This week will almost certainly see the end of Apple Daily, a highly popular tabloid newspaper in Hong Kong. This newspaper is dying not because of finances but because the Chinese Communist Party is scared of impure words. Beijing simply cannot handle what the newspaper’s journalists write. (Full disclosure: I wrote a weekly Apple Daily column.)
Acting under China’s national security law, which is itself a breach of Beijing’s commitments under the Sino-British joint declaration, Hong Kong police last week arrested a number of senior Apple Daily editors. This follows the seizure of the newspaper’s assets and the kangaroo conviction of its founder, Jimmy Lai. By gutting Apple Daily’s leadership with criminal sanctions and effectively emptying its bank accounts, Beijing has made it impossible for the publication to operate.
Apple Daily became a target because of its mastery of its trade. It included humor, investigative reporting, and incisive commentary. The newspaper shone a light on Beijing’s war on Hong Kongers’ freedom. It continues to do so. On Tuesday, the South China Morning Post outlined how Apple Daily’s remaining staff are refusing to surrender. They may not receive a final paycheck, but they will keep writing until the last moment. Their courage, risking criminal prosecution in defense of free speech, offers a very fine example for the better nation that China may one day become.
Still, the rest of the world should look awkwardly upon this courage. As China slaughters its free press, the international community is raising only the blandest of protests.

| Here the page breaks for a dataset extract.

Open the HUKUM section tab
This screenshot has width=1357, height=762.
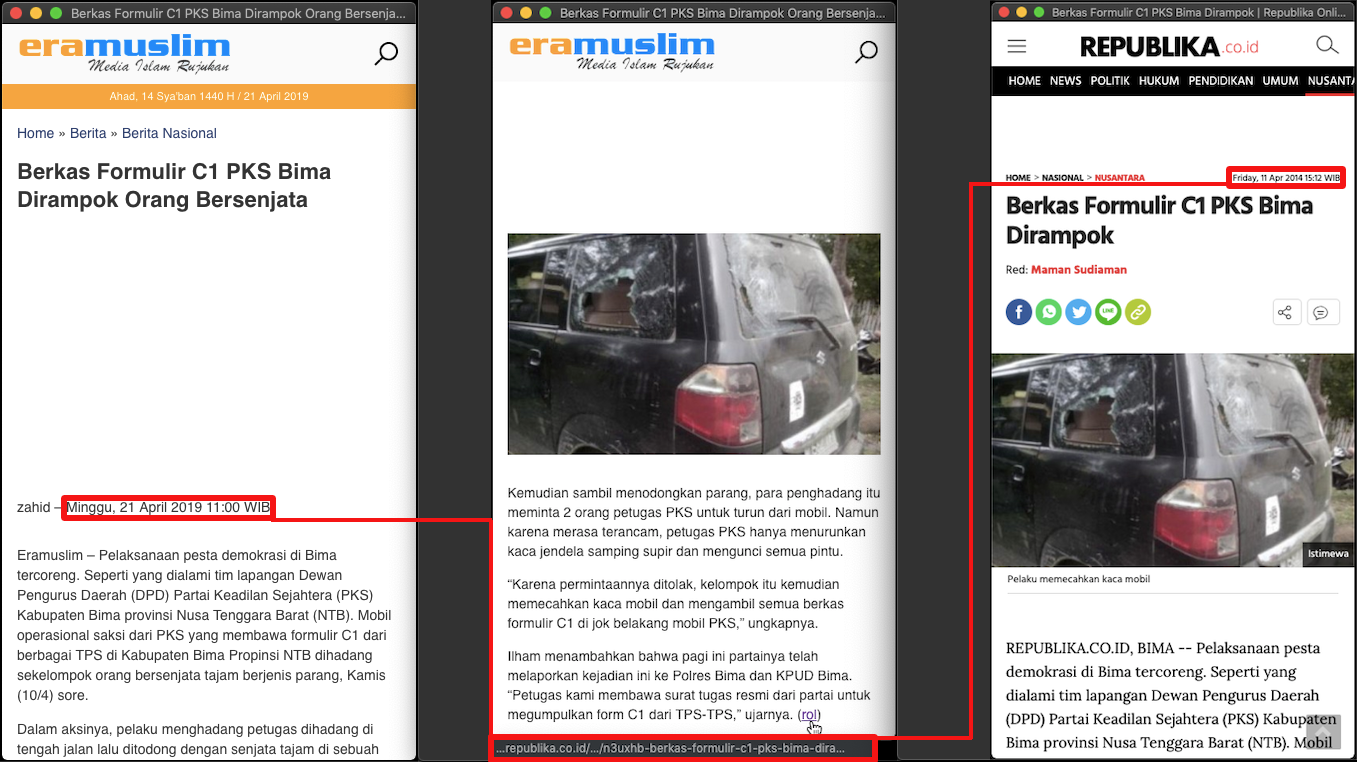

Major American corporations operating in China are steadfastly ignoring what Beijing has done. I recently reached out to 15 of those companies, asking how they could balance their website human rights statements with their silence over Beijing’s actions. The response I received from companies such as Coca-Cola, Dell, Honeywell, HP, Intel, Johnson & Johnson, and Merck was total radio silence.

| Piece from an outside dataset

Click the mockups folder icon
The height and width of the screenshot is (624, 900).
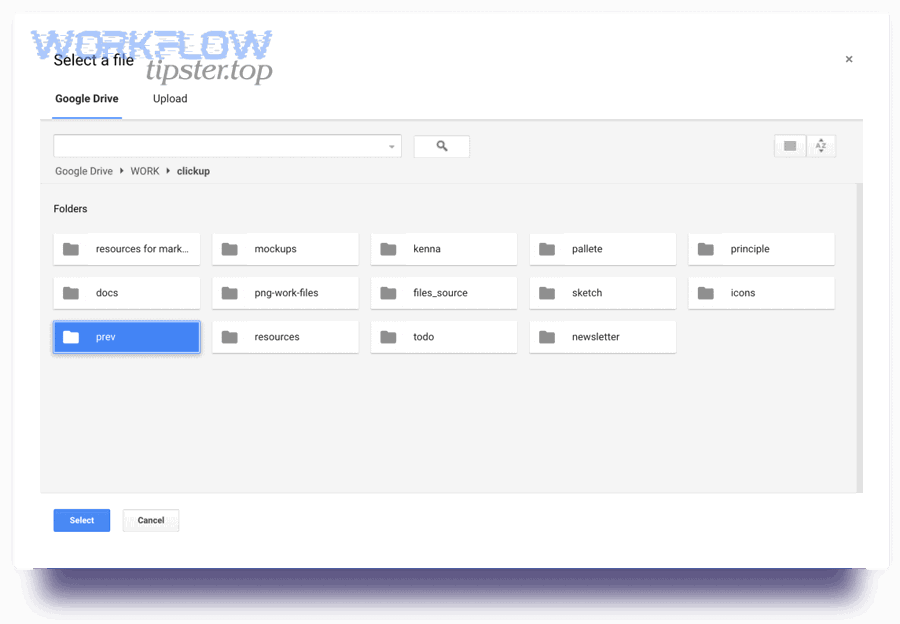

These companies might support American athletes who kneel for their values, but they’re equally happy to kneel before Beijing’s immorality in return for access to the Chinese market. Hong Kong lives don’t matter.
So, as Apple Daily prepares to close its doors, we should take note of its example and of what its fate tells us about Xi Jinping’s regime. This struggle cuts to the heart of the 21st-century struggle to preserve freedom, at least somewhere on earth.